Thursday, May 14, 2009

Six key design insights.

Here are six key insights about designing high performing teams that I’ve learned through my professional practice:

- The basic assumptions underlying the team’s design choices determine the behaviors, activities and relationships of people who end up working there. Traditional assumptions produce traditional performance and traditional problems. You can only generate different behaviors and better outcomes if you think differently and use other models and design processes.

- Design begins with a clear vision about “what you want your teams to be when they grow up.” In a fast changing world, vision determines direction, not destination. The race to the future will belong to the swift and the adaptable, so design choices must embrace agility and flexibility. As Santayana observed, “No specific hope about distant issues is ever likely to be realized. The ground shifts, the will of mankind deviates, and what the father dreamt of, the children neither fulfill or desire.”

- The design of high performing teams isn’t so much a process of invention as an ongoing process of discovery and collaboration. Good design draws the most advantageous use from all available resources and is always conscious and comprehensive. It’s built on knowledge and insights about all relevant internal and external patterns and relationships. It involves not so much looking for ”the answer,” but selecting the most sensible alternative for a given time and place, with the certain knowledge that when the current contexts change, another answer will probably be more appropriate.

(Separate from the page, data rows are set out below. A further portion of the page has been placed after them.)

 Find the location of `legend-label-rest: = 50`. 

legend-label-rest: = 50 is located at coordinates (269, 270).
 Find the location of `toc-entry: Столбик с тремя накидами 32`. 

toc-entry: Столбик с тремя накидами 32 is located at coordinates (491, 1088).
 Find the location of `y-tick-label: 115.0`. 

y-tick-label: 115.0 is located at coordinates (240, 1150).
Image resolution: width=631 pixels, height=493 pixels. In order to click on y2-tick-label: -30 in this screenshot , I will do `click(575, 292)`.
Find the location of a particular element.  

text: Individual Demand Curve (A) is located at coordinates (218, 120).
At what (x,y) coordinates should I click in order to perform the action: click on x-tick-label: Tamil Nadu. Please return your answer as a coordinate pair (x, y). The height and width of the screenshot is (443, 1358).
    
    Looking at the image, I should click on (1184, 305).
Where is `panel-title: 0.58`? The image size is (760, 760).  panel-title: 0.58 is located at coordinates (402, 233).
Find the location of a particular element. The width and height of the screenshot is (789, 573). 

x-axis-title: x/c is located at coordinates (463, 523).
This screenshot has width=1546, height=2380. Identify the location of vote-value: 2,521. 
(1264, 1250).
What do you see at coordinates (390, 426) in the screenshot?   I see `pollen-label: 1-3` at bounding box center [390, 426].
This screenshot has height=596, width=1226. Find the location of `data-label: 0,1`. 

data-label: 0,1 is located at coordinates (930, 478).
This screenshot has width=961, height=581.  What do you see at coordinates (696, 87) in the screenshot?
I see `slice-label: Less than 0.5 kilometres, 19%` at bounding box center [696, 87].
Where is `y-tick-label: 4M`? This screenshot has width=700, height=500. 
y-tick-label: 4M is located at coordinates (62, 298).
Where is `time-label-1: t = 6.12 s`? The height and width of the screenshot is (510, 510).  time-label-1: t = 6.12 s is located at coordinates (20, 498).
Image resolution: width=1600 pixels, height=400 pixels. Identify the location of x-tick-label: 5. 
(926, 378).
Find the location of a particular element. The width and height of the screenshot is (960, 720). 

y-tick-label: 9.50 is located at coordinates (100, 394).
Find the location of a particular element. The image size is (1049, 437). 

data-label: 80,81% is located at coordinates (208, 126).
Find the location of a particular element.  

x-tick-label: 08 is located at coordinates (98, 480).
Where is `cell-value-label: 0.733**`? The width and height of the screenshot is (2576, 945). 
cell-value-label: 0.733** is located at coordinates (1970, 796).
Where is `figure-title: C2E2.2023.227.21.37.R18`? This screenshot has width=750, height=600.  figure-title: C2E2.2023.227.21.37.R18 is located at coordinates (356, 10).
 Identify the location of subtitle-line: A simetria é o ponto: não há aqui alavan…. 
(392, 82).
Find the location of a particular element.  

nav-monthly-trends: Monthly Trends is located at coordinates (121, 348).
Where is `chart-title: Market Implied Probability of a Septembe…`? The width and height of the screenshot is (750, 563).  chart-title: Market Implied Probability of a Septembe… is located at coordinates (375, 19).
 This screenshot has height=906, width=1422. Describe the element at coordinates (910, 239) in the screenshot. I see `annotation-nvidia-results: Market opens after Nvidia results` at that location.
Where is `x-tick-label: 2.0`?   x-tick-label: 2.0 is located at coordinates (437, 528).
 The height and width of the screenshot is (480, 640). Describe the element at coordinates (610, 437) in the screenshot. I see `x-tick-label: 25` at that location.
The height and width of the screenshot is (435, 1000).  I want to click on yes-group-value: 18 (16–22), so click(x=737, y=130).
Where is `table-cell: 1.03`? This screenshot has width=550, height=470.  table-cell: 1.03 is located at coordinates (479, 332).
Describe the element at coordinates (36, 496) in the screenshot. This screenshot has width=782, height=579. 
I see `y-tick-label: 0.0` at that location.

- The process of designing high performing teams involves making choices, allocating roles and responsibilities, specifying task assignments and job content, and defining the relationships between them. Without a disciplined way to do this, managers base their decisions on little more than opinions, past experiences, personal biases, desires for personal power, and untested assumptions. These are a poor replacement for a proven process of open investigation using validated data.

- Searching for a “silver bullet” that will painlessly resolve all existing difficulties is a distraction rather than a step in the right direction. Adopting other people’s solutions won’t work either unless you understand exactly how they’ll help you address and avoid the real causes of your problems.

- Design considerations should always bear in mind that people support what they help create.

Since many aspects of the world we live in today change at lighting speed, successful companies need to be able to change quickly as well. Survival in an uncertain world calls for discarding organizational structure as an end in itself. There’s no right way to organize any more, no final end-point to structure. What matters is the capacity to recognize, adapt to, and sometimes take the lead in inventing continuous change.